* Task to carry out *
The first line of the entries below, the line containing "Пользовательское соглашение (259, 2450)", and every line between them should be repeated exactly, and nothing else.

*** Records provided ***

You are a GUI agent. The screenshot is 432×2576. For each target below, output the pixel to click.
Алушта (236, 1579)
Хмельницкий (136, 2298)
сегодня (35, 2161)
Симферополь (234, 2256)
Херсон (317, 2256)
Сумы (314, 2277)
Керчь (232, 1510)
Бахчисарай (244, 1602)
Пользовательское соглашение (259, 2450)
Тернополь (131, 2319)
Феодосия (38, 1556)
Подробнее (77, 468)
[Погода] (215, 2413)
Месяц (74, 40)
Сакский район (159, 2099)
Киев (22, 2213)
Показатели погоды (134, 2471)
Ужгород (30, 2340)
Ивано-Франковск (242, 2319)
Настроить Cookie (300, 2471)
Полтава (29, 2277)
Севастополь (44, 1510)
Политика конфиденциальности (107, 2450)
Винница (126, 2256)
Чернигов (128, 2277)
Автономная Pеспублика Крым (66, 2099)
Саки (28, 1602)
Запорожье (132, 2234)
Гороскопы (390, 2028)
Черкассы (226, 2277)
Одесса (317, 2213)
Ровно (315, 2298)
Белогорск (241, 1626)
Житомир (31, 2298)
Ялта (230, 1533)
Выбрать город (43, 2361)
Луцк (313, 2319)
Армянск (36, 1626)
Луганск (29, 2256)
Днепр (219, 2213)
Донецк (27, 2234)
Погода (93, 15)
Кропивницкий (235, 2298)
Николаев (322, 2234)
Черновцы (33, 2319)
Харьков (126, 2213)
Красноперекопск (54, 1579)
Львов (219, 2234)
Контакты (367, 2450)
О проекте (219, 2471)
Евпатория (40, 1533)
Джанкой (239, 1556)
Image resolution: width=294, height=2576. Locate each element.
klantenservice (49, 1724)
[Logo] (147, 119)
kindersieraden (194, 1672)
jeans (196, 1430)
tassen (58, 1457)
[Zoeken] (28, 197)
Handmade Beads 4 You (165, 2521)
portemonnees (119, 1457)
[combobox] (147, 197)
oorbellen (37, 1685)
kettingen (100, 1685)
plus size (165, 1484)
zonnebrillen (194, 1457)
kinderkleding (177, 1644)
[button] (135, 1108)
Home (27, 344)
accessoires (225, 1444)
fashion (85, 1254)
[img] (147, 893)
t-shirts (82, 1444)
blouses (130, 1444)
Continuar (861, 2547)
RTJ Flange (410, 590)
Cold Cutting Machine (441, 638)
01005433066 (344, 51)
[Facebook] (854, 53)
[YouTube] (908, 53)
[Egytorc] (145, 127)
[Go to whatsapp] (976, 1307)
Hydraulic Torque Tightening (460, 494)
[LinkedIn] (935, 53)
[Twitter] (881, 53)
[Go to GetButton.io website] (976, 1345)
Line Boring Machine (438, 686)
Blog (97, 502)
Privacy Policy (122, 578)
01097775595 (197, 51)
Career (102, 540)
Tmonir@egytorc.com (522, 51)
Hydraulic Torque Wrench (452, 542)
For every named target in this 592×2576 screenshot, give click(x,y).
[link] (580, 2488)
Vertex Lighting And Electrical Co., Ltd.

***

* Response *
You are a GUI agent. The screenshot is 432×2576. For each target below, output the pixel to click.
Алушта (236, 1579)
Хмельницкий (136, 2298)
сегодня (35, 2161)
Симферополь (234, 2256)
Херсон (317, 2256)
Сумы (314, 2277)
Керчь (232, 1510)
Бахчисарай (244, 1602)
Пользовательское соглашение (259, 2450)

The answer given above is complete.